Task material
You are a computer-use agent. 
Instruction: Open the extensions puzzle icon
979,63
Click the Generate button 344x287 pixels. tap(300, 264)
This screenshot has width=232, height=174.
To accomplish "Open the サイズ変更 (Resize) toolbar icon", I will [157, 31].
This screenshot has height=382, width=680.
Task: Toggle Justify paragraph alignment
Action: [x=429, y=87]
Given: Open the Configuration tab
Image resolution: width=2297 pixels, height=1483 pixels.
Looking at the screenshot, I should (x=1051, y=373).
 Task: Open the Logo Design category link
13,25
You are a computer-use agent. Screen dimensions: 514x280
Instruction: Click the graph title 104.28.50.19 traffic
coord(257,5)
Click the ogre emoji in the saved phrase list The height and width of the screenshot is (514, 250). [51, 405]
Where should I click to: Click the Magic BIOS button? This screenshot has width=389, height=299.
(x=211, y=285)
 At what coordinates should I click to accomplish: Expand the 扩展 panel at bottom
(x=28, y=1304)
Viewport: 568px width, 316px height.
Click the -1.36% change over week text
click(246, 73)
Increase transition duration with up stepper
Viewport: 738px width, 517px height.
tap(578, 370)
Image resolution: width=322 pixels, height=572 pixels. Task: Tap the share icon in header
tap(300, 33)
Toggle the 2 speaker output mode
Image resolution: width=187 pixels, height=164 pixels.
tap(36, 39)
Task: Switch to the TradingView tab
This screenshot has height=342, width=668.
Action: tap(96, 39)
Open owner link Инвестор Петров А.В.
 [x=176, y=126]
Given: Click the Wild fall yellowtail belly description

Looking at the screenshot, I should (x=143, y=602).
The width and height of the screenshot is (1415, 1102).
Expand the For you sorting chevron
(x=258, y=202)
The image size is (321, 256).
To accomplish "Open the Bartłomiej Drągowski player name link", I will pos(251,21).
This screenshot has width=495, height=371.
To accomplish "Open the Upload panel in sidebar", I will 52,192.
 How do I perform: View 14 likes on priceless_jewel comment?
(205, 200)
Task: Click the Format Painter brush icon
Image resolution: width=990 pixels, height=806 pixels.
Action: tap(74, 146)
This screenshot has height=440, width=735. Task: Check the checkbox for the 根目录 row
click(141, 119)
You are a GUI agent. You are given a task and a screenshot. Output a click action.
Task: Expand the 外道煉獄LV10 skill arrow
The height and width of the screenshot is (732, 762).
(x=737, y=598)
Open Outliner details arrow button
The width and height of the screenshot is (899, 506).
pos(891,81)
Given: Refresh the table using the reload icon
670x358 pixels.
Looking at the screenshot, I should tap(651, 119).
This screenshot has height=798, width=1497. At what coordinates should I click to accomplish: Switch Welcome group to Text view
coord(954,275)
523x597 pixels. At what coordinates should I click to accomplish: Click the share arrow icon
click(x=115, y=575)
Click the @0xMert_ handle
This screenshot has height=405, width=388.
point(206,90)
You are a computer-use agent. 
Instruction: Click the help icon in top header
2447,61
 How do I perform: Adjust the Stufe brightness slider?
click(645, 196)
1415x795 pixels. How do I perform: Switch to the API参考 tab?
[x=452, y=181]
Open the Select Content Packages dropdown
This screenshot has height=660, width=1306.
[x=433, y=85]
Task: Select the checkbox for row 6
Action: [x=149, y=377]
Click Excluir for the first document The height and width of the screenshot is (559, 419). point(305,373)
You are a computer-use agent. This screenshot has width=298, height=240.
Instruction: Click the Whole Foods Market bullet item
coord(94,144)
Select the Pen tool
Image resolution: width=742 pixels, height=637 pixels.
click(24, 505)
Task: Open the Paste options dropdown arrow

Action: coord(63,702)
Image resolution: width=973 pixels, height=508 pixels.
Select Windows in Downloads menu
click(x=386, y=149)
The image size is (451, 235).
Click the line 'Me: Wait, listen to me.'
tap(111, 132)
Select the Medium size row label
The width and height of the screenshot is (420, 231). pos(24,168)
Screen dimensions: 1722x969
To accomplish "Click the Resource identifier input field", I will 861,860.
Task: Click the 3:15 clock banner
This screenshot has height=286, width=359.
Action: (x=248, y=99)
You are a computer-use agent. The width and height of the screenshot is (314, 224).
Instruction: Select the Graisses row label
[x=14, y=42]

Set problem
Please copy every one of the records above word for word, leaving nothing out.

Task response
You are a computer-use agent. 
Instruction: Open the extensions puzzle icon
979,63
Click the Generate button 344x287 pixels. tap(300, 264)
This screenshot has width=232, height=174.
To accomplish "Open the サイズ変更 (Resize) toolbar icon", I will [157, 31].
This screenshot has height=382, width=680.
Task: Toggle Justify paragraph alignment
Action: [x=429, y=87]
Given: Open the Configuration tab
Image resolution: width=2297 pixels, height=1483 pixels.
Looking at the screenshot, I should (x=1051, y=373).
 Task: Open the Logo Design category link
13,25
You are a computer-use agent. Screen dimensions: 514x280
Instruction: Click the graph title 104.28.50.19 traffic
coord(257,5)
Click the ogre emoji in the saved phrase list The height and width of the screenshot is (514, 250). [51, 405]
Where should I click to: Click the Magic BIOS button? This screenshot has width=389, height=299.
(x=211, y=285)
 At what coordinates should I click to accomplish: Expand the 扩展 panel at bottom
(x=28, y=1304)
Viewport: 568px width, 316px height.
Click the -1.36% change over week text
click(246, 73)
Increase transition duration with up stepper
Viewport: 738px width, 517px height.
tap(578, 370)
Image resolution: width=322 pixels, height=572 pixels. Task: Tap the share icon in header
tap(300, 33)
Toggle the 2 speaker output mode
Image resolution: width=187 pixels, height=164 pixels.
tap(36, 39)
Task: Switch to the TradingView tab
This screenshot has height=342, width=668.
Action: tap(96, 39)
Open owner link Инвестор Петров А.В.
 [x=176, y=126]
Given: Click the Wild fall yellowtail belly description

Looking at the screenshot, I should (x=143, y=602).
The width and height of the screenshot is (1415, 1102).
Expand the For you sorting chevron
(x=258, y=202)
The image size is (321, 256).
To accomplish "Open the Bartłomiej Drągowski player name link", I will pos(251,21).
This screenshot has width=495, height=371.
To accomplish "Open the Upload panel in sidebar", I will 52,192.
 How do I perform: View 14 likes on priceless_jewel comment?
(205, 200)
Task: Click the Format Painter brush icon
Image resolution: width=990 pixels, height=806 pixels.
Action: tap(74, 146)
This screenshot has height=440, width=735. Task: Check the checkbox for the 根目录 row
click(141, 119)
You are a GUI agent. You are given a task and a screenshot. Output a click action.
Task: Expand the 外道煉獄LV10 skill arrow
The height and width of the screenshot is (732, 762).
(x=737, y=598)
Open Outliner details arrow button
The width and height of the screenshot is (899, 506).
pos(891,81)
Given: Refresh the table using the reload icon
670x358 pixels.
Looking at the screenshot, I should tap(651, 119).
This screenshot has height=798, width=1497. At what coordinates should I click to accomplish: Switch Welcome group to Text view
coord(954,275)
523x597 pixels. At what coordinates should I click to accomplish: Click the share arrow icon
click(x=115, y=575)
Click the @0xMert_ handle
This screenshot has height=405, width=388.
point(206,90)
You are a computer-use agent. 
Instruction: Click the help icon in top header
2447,61
 How do I perform: Adjust the Stufe brightness slider?
click(645, 196)
1415x795 pixels. How do I perform: Switch to the API参考 tab?
[x=452, y=181]
Open the Select Content Packages dropdown
This screenshot has height=660, width=1306.
[x=433, y=85]
Task: Select the checkbox for row 6
Action: [x=149, y=377]
Click Excluir for the first document The height and width of the screenshot is (559, 419). point(305,373)
You are a computer-use agent. This screenshot has width=298, height=240.
Instruction: Click the Whole Foods Market bullet item
coord(94,144)
Select the Pen tool
Image resolution: width=742 pixels, height=637 pixels.
click(24, 505)
Task: Open the Paste options dropdown arrow

Action: coord(63,702)
Image resolution: width=973 pixels, height=508 pixels.
Select Windows in Downloads menu
click(x=386, y=149)
The image size is (451, 235).
Click the line 'Me: Wait, listen to me.'
tap(111, 132)
Select the Medium size row label
The width and height of the screenshot is (420, 231). pos(24,168)
Screen dimensions: 1722x969
To accomplish "Click the Resource identifier input field", I will 861,860.
Task: Click the 3:15 clock banner
This screenshot has height=286, width=359.
Action: (x=248, y=99)
You are a computer-use agent. The width and height of the screenshot is (314, 224).
Instruction: Select the Graisses row label
[x=14, y=42]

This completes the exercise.